▶ _Instruction_: Gather every line below that contains the string "hamburger" and copy each one in full.
═════ Available records
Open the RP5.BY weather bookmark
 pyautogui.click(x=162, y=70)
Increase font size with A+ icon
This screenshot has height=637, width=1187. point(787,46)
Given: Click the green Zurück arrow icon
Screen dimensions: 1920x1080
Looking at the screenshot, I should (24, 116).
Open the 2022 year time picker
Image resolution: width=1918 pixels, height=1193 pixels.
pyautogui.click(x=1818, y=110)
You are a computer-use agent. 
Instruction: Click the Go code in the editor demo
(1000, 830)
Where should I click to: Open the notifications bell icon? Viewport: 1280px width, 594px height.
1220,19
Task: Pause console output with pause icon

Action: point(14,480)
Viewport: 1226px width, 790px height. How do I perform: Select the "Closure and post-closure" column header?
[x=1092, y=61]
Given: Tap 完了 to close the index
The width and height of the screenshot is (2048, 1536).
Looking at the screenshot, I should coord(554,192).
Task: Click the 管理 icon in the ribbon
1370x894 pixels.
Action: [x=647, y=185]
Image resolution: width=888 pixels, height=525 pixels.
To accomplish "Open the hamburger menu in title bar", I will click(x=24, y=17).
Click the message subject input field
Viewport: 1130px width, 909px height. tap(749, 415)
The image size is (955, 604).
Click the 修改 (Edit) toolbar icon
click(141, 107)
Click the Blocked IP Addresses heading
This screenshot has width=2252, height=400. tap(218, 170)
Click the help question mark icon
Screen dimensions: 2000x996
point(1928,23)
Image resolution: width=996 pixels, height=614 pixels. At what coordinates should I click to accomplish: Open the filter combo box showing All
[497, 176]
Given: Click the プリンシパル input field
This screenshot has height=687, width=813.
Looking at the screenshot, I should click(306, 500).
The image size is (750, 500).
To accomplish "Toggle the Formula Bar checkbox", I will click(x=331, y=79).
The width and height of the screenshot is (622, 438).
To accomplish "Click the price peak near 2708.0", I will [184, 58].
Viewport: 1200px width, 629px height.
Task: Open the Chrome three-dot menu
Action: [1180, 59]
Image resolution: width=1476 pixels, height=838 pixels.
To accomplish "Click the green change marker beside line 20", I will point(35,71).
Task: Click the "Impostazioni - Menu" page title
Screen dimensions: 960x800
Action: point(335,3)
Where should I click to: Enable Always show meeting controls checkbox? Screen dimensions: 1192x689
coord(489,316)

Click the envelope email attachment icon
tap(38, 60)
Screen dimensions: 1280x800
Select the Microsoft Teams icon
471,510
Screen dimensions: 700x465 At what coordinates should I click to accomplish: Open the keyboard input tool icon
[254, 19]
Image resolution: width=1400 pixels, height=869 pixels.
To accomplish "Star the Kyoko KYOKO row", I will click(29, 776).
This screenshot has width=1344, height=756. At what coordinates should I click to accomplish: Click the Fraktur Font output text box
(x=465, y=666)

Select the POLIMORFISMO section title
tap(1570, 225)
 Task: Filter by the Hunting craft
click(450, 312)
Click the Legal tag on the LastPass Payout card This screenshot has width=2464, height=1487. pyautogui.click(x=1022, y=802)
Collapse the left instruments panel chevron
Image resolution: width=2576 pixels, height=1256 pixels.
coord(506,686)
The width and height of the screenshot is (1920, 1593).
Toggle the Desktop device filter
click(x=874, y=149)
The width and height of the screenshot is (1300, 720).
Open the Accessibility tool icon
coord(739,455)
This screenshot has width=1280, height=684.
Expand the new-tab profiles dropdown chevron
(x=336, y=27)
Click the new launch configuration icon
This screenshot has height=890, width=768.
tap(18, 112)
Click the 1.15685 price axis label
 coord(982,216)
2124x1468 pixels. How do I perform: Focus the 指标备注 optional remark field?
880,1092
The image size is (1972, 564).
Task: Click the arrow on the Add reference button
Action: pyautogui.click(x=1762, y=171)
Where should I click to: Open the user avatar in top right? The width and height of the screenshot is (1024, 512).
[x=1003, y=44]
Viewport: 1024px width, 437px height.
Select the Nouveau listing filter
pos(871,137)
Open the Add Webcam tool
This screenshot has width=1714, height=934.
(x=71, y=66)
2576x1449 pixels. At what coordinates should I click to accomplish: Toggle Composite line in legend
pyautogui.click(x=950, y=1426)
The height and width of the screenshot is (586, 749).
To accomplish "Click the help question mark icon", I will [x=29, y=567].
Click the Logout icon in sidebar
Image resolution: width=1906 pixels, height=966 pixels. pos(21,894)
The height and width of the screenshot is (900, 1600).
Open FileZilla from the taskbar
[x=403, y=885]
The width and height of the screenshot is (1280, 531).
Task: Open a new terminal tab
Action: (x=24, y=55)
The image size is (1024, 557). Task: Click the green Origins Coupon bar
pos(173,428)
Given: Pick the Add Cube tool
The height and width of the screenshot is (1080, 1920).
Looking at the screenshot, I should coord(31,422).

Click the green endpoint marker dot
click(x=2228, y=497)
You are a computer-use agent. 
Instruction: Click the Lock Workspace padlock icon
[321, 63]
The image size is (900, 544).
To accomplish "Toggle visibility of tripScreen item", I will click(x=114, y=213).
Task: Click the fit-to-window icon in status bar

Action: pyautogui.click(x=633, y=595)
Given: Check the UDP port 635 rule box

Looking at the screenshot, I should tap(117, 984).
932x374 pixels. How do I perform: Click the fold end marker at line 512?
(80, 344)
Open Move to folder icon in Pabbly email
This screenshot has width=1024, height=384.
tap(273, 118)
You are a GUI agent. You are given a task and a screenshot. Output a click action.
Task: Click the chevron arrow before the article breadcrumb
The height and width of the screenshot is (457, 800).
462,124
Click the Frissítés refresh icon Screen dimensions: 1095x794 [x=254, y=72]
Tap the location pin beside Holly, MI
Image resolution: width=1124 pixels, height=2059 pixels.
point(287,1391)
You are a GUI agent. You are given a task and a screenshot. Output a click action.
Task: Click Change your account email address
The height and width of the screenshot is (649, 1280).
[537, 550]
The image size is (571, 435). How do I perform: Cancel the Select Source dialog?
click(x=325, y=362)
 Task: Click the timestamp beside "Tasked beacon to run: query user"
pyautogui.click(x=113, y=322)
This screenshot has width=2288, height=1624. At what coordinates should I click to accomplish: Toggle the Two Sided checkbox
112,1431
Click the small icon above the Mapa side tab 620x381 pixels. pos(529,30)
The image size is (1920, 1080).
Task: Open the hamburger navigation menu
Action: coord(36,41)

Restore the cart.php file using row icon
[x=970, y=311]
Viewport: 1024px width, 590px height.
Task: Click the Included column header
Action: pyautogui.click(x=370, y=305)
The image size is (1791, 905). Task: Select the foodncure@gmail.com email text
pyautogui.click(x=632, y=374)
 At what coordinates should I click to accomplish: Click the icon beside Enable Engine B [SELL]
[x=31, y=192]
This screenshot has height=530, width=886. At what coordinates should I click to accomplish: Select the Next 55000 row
══════════
▶ _Answer to this problem_:
To accomplish "Open the hamburger menu in title bar", I will click(x=24, y=17).
Task: Open the hamburger navigation menu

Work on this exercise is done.